Bystander responses in three-dimensional cultures containing radiolabelled and unlabelled human cells

Research on the radiation-induced bystander effect has been carried out mainly in 2-D tissue culture systems. This study uses a 3-D model, wherein apparently normal human diploid fibroblasts (AG1522) are grown in a carbon scaffold, to investigate the induction of a G₁ checkpoint in bystander cells present alongside radiolabelled cells. Cultures were simultaneously pulse-labelled with ³H- deoxycytidine (³HdC) to selectively irradiate a minor fraction of cells, and bromodeoxyuridine (BrdU) to identify the radiolabelled cells. After thorough washing of cultures, iododeoxyuridine (IdU) was administered to detect proliferating bystander cells. The cultures were harvested at various times thereafter, and cells were reacted with two monoclonal antibodies specific to IdU/BrdU or BrdU, respectively, stained with propidium iodide, and subjected to multi-parameter flow cytometry.

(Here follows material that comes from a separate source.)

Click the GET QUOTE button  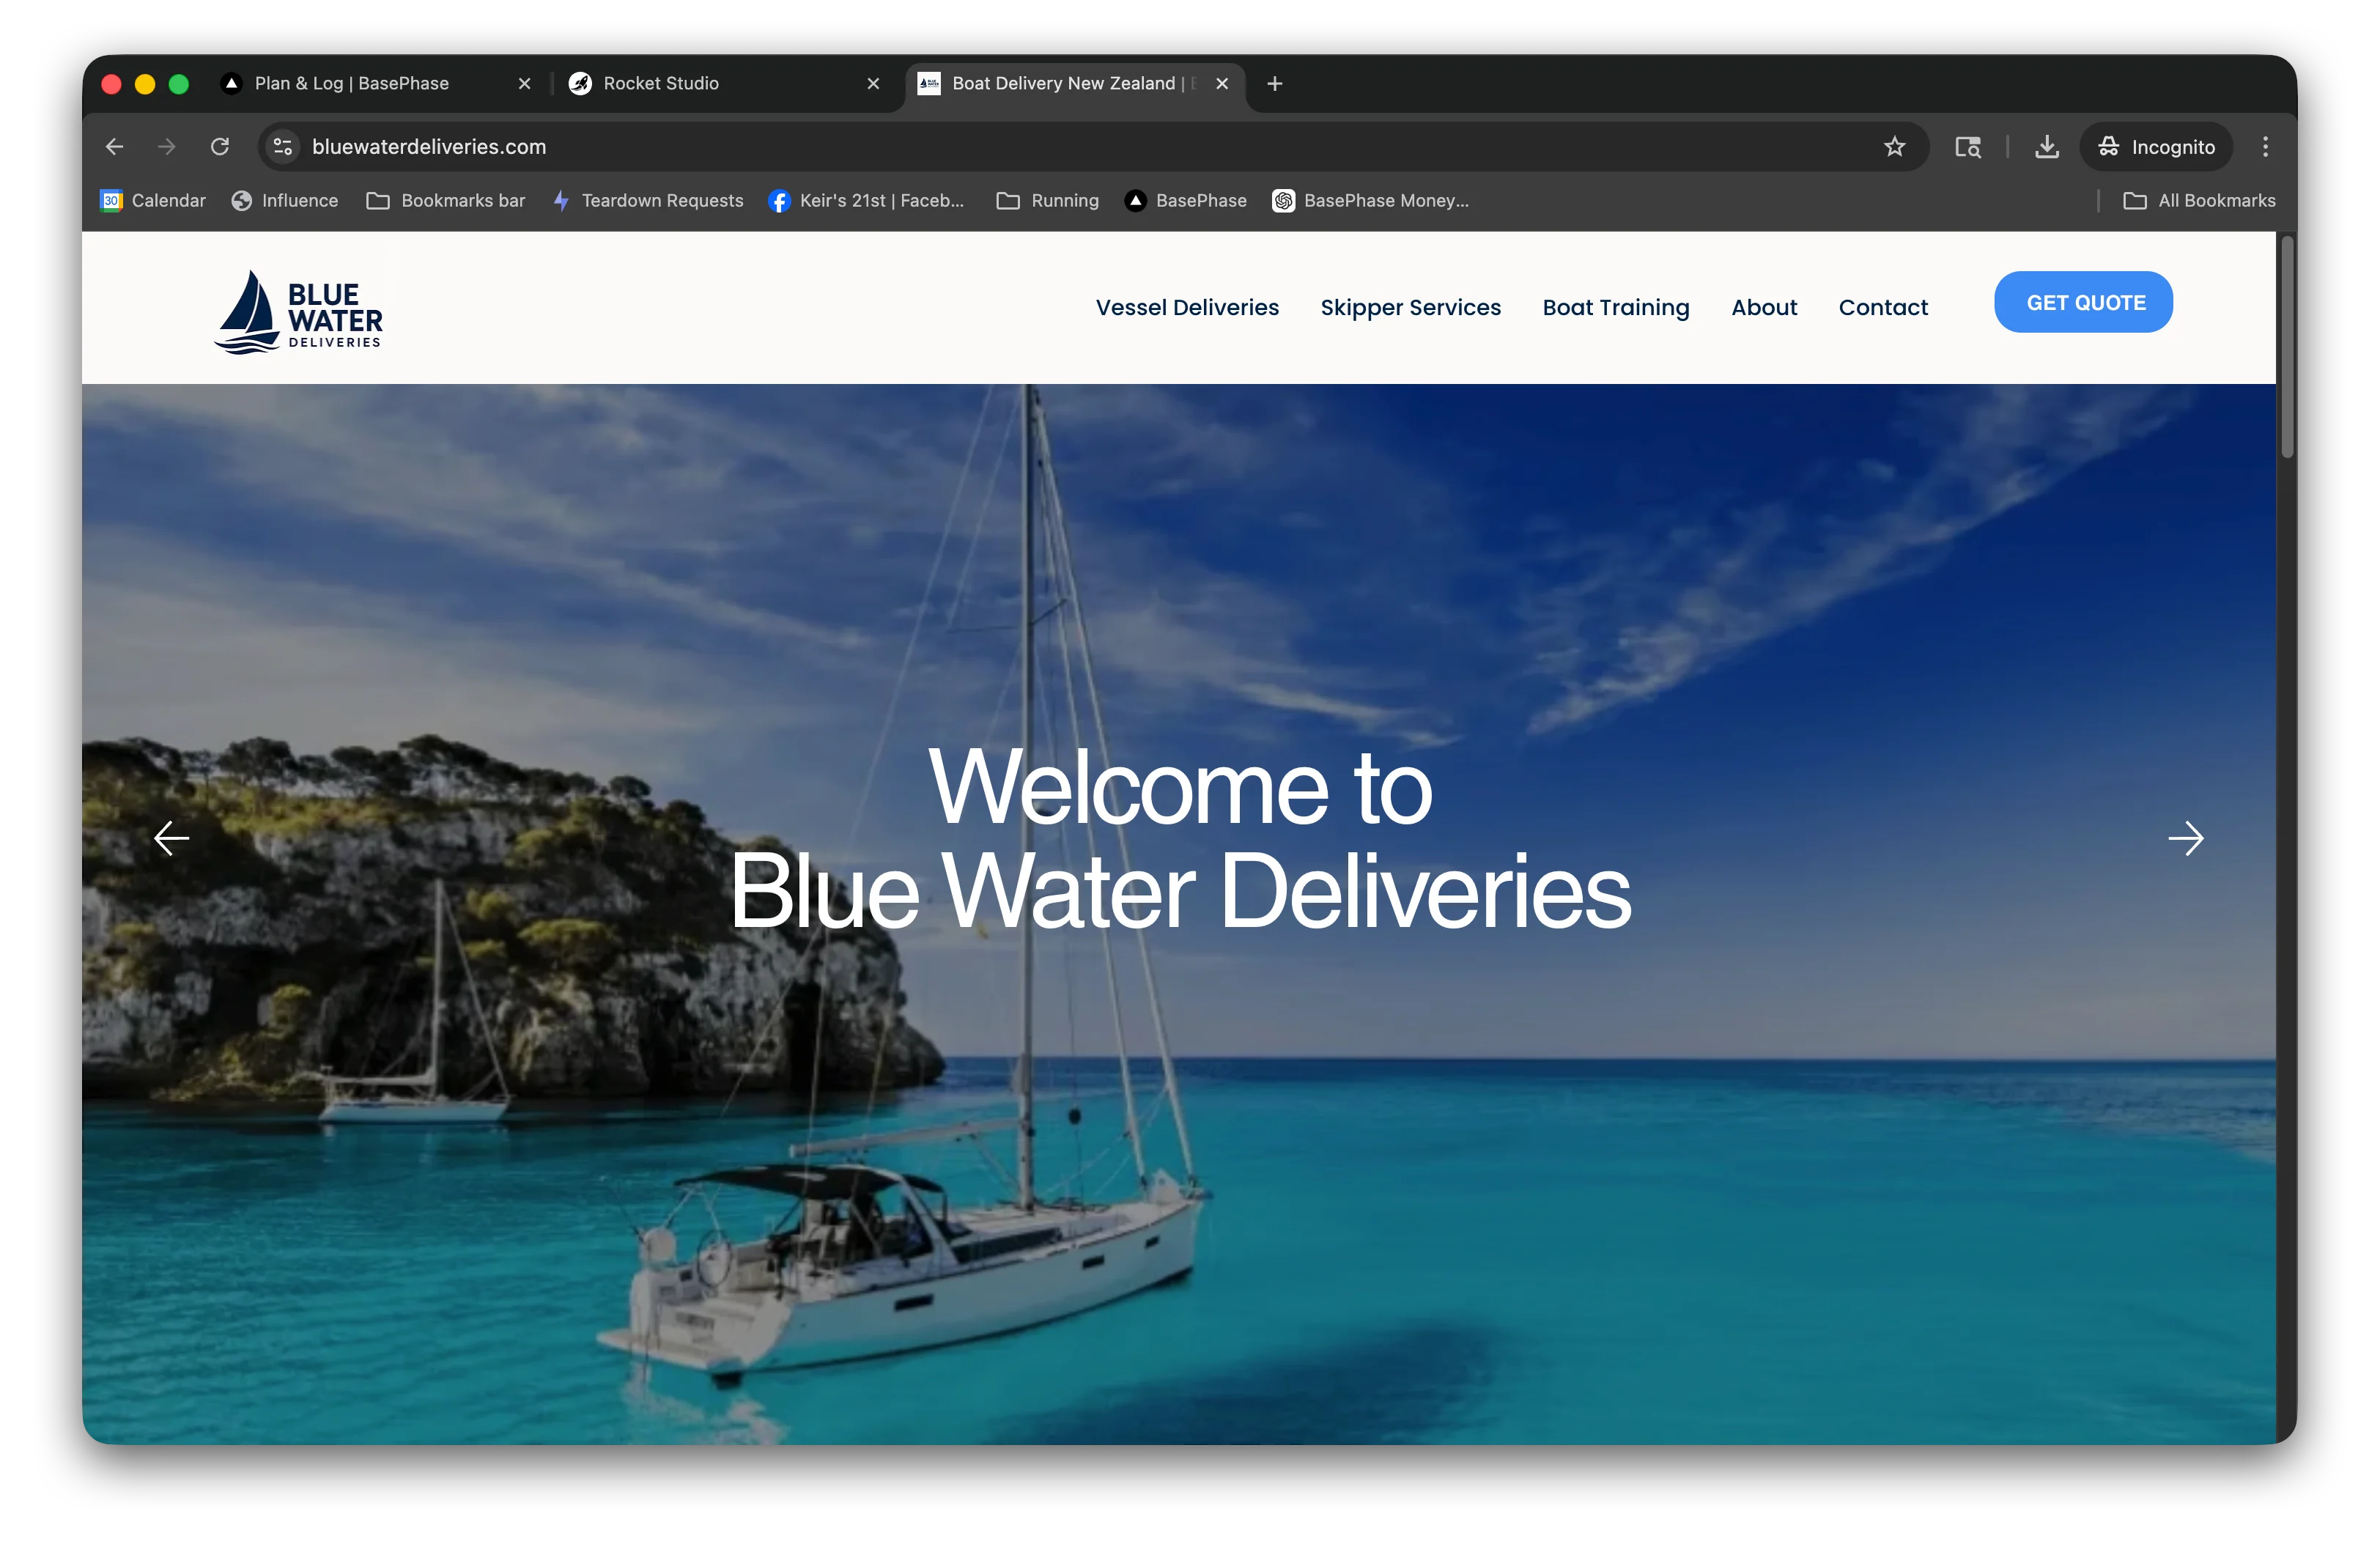click(x=2083, y=302)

Cell-cycle progression was followed in radiolabelled cells (BrdU⁺) that were chronically irradiated by low energy beta particles emitted by DNA-incorporated ³H, and in unlabelled bystander cells (BrdU^-) by a flow cytometry based cumulative labelling index assay. As expected, radiolabelled cells were delayed, in a dose-dependent manner, in G₂ and subsequently G₁. No delay occurred in progression of bystander cells through G₁, when the labelled cells were irradiated at dose rates up to 0.32 Gy h^-1.